In the listing below, change every "Instruction" to "Command" and leave all other text as it is.
[Data provided start]
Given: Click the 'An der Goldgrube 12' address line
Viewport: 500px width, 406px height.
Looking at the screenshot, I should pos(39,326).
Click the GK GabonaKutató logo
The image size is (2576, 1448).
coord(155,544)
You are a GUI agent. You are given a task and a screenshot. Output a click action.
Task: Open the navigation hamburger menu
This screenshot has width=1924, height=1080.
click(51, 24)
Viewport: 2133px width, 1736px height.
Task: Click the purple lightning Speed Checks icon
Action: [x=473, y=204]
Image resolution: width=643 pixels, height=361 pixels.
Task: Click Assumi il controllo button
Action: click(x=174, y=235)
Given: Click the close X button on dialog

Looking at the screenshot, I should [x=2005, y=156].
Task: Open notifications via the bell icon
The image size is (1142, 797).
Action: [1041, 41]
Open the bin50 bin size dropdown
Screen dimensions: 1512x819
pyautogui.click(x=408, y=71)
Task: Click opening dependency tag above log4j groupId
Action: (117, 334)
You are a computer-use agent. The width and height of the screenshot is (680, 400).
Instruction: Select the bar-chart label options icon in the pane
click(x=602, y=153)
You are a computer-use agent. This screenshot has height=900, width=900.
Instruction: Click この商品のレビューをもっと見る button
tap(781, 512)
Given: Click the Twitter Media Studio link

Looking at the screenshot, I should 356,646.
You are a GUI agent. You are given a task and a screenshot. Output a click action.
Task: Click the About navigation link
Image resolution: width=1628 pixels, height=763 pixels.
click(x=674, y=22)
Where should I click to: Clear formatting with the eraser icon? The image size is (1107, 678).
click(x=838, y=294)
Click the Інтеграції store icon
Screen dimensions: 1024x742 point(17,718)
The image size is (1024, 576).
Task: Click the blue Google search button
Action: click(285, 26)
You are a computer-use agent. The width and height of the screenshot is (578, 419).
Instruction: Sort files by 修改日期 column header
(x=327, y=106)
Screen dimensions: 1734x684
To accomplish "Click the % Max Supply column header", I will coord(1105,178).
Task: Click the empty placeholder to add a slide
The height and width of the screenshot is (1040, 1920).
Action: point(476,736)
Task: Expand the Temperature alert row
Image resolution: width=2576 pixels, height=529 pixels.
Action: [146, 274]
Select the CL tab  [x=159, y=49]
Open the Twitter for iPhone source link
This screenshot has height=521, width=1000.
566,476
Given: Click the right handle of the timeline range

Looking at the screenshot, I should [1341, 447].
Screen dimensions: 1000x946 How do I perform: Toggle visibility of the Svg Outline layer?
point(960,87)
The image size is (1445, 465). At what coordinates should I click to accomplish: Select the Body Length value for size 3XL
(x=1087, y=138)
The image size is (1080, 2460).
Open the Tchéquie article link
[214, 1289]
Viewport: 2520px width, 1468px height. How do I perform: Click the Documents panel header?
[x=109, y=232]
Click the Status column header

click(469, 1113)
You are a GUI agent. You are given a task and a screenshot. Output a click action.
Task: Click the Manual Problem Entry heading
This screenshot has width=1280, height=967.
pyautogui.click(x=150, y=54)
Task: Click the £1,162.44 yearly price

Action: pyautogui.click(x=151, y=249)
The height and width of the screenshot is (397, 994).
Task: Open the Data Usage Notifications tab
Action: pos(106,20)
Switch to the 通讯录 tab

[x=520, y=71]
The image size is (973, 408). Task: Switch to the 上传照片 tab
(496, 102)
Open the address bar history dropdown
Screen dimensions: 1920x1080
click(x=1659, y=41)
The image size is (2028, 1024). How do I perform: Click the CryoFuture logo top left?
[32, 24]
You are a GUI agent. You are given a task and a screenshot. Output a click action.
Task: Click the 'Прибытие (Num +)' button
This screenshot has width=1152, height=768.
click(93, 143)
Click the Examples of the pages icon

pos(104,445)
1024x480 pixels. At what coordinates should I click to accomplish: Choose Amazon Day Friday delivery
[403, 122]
[Data provided end]
■ **Task response**
Given: Click the 'An der Goldgrube 12' address line
Viewport: 500px width, 406px height.
Looking at the screenshot, I should pos(39,326).
Click the GK GabonaKutató logo
The image size is (2576, 1448).
coord(155,544)
You are a GUI agent. You are given a task and a screenshot. Output a click action.
Task: Open the navigation hamburger menu
This screenshot has width=1924, height=1080.
click(51, 24)
Viewport: 2133px width, 1736px height.
Task: Click the purple lightning Speed Checks icon
Action: [x=473, y=204]
Image resolution: width=643 pixels, height=361 pixels.
Task: Click Assumi il controllo button
Action: click(x=174, y=235)
Given: Click the close X button on dialog

Looking at the screenshot, I should [x=2005, y=156].
Task: Open notifications via the bell icon
The image size is (1142, 797).
Action: [1041, 41]
Open the bin50 bin size dropdown
Screen dimensions: 1512x819
pyautogui.click(x=408, y=71)
Task: Click opening dependency tag above log4j groupId
Action: (117, 334)
You are a computer-use agent. The width and height of the screenshot is (680, 400).
Command: Select the bar-chart label options icon in the pane
click(x=602, y=153)
You are a computer-use agent. This screenshot has height=900, width=900.
Command: Click この商品のレビューをもっと見る button
tap(781, 512)
Given: Click the Twitter Media Studio link

Looking at the screenshot, I should 356,646.
You are a GUI agent. You are given a task and a screenshot. Output a click action.
Task: Click the About navigation link
Image resolution: width=1628 pixels, height=763 pixels.
click(x=674, y=22)
Where should I click to: Clear formatting with the eraser icon? The image size is (1107, 678).
click(x=838, y=294)
Click the Інтеграції store icon
Screen dimensions: 1024x742 point(17,718)
The image size is (1024, 576).
Task: Click the blue Google search button
Action: click(285, 26)
You are a computer-use agent. The width and height of the screenshot is (578, 419).
Command: Sort files by 修改日期 column header
(x=327, y=106)
Screen dimensions: 1734x684
To accomplish "Click the % Max Supply column header", I will coord(1105,178).
Task: Click the empty placeholder to add a slide
The height and width of the screenshot is (1040, 1920).
Action: point(476,736)
Task: Expand the Temperature alert row
Image resolution: width=2576 pixels, height=529 pixels.
Action: [146, 274]
Select the CL tab  [x=159, y=49]
Open the Twitter for iPhone source link
This screenshot has height=521, width=1000.
566,476
Given: Click the right handle of the timeline range

Looking at the screenshot, I should [1341, 447].
Screen dimensions: 1000x946 How do I perform: Toggle visibility of the Svg Outline layer?
point(960,87)
The image size is (1445, 465). At what coordinates should I click to accomplish: Select the Body Length value for size 3XL
(x=1087, y=138)
The image size is (1080, 2460).
Open the Tchéquie article link
[214, 1289]
Viewport: 2520px width, 1468px height. How do I perform: Click the Documents panel header?
[x=109, y=232]
Click the Status column header

click(469, 1113)
You are a GUI agent. You are given a task and a screenshot. Output a click action.
Task: Click the Manual Problem Entry heading
This screenshot has width=1280, height=967.
pyautogui.click(x=150, y=54)
Task: Click the £1,162.44 yearly price

Action: pyautogui.click(x=151, y=249)
The height and width of the screenshot is (397, 994).
Task: Open the Data Usage Notifications tab
Action: pos(106,20)
Switch to the 通讯录 tab

[x=520, y=71]
The image size is (973, 408). Task: Switch to the 上传照片 tab
(496, 102)
Open the address bar history dropdown
Screen dimensions: 1920x1080
click(x=1659, y=41)
The image size is (2028, 1024). How do I perform: Click the CryoFuture logo top left?
[32, 24]
You are a GUI agent. You are given a task and a screenshot. Output a click action.
Task: Click the 'Прибытие (Num +)' button
This screenshot has width=1152, height=768.
click(93, 143)
Click the Examples of the pages icon

pos(104,445)
1024x480 pixels. At what coordinates should I click to accomplish: Choose Amazon Day Friday delivery
[403, 122]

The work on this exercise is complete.